On the front page of the New York Times the other day was the sickening story, “A Trump County Confronts the Administration With a Rash of Childhood Cancers,” by Hiroko Tabuchi.
The county is in Indiana and, as Tabuchi begins:
JOHNSON COUNTY, Ind. — The children fell ill, one by one, with cancers that few families in this suburban Indianapolis community had ever heard of. An avid swimmer struck down by glioblastoma, which grew a tumor in her brain. Four children with Ewing’s sarcoma, a rare bone cancer. Fifteen children with acute lymphocytic leukemia, including three cases diagnosed in the past year.
At first, families put the illnesses down to misfortune. But as cases mounted, parents started to ask: Could it be something in the air or water?
Their questions led them to an old industrial site in Franklin, the Johnson County seat, that the federal government had ordered cleaned up decades ago. Recent tests have identified a carcinogenic plume spreading underground, releasing vapors into homes.
Now, families in a county that voted overwhelmingly for President Trump are making demands of his administration that collide directly with one of his main agendas: the rolling back of health and environmental regulations.
Coincidentally, just the evening before, I had highlighted Nancy MacLean’s pointed description of what happened in Flint, Michigan, from her riveting history, “Democracy In Chains.” MacLean lays the blame squarely on the political antagonism to public health stealthily developed as policy by the Koch Brothers’ spiderweb of “libertarian” dogma tanks (which they ominously call “think and do” tanks).
Their argument against, well, government for the people has been consolidated in a number of amiable-sounding Orwellian policy terms such as “public choice theory.” Their propaganda is chilling to the point of deathliness. I’ve bolded the particularly hideous phrases.
Here is what MacLean writes:
Less well known is that these zealots [“libertarians”] do not believe that the government should be involved in trying to promote public health, period.

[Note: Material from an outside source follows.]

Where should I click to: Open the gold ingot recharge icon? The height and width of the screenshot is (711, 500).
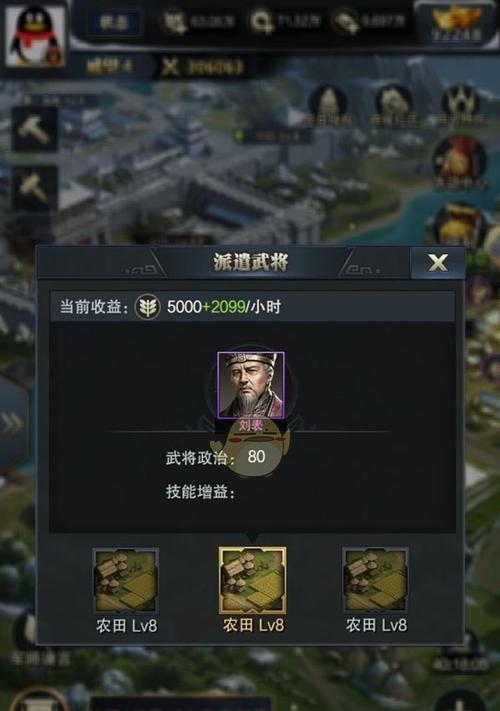click(x=456, y=23)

We are not talking about subsidized hip replacements and birth control. We are talking about things like basic sanitation, something governments have committed to since the Progressive Era as the single most important measure to stop waterborne epidemics such as cholera and typhoid.

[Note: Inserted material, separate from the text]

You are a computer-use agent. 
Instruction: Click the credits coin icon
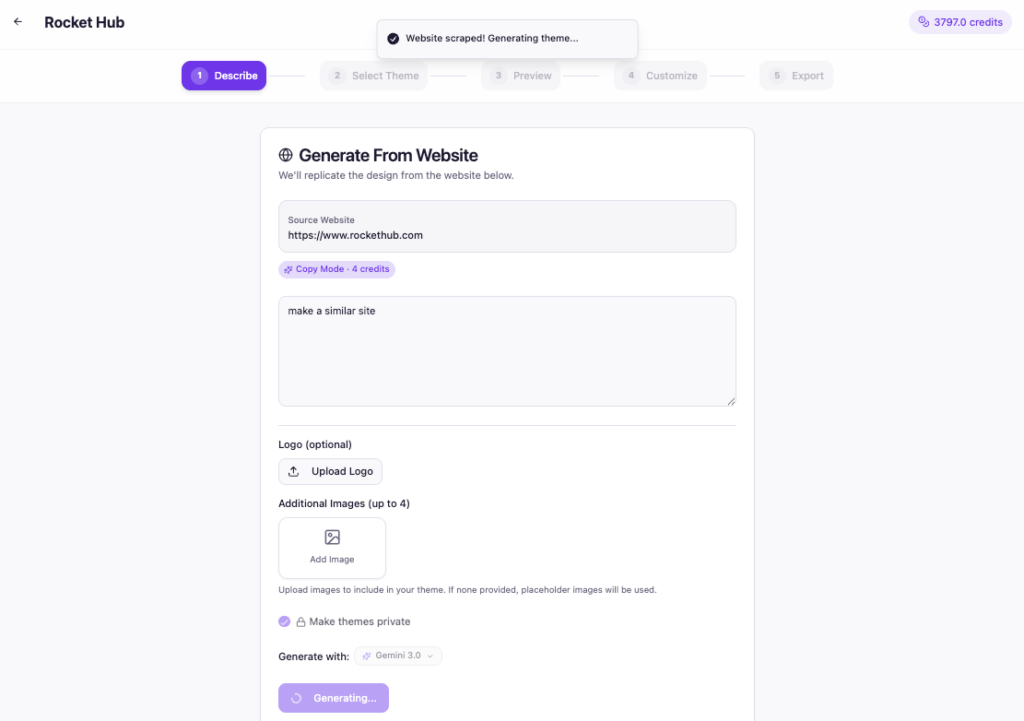point(922,22)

The Republican majority on Congress has “systematically cut public health budgets that address Zika, Ebola and other ailments,” notes the columnist Nicholas Kristof….
Even before Obamacare was enacted, a public choice economist funded by the Liberty Fund, Gary M. Anderson, produced a study alleging that the field of public health was, from its beginning in the early twentieth century, nothing more than “a major device used by organized interest groups to redistribute wealth to themselves.” Amity Shlaes, a libertarian journalist on the Wall Street Journal editorial board…came to a similar conclusion as the fight over Obamacare began. She “found that public choice theory explained everything,” including that “health officials’ interest in testing small children’s blood for lead made sense when one considered that finding poisoned children validated their jobs.”
The largely African American population of Flint, Michigan knows firsthand what will happen to “people who fall by the wayside” in the new political economy run by people who think this way.
…
What happened in Flint was not a natural disaster. Nor a case of governmental incompetence. What happened there was directly attributable to the prodding of the Mackinac Center, one of the first Koch-funded — and in this case, Koch-staffed — state-level “think and do” tanks that now exist in all fifty states are affiliated with the State Policy Network (SPN), also Koch-concocted, to coordinate efforts to prevent state governments from responding to the demands of the “takers.”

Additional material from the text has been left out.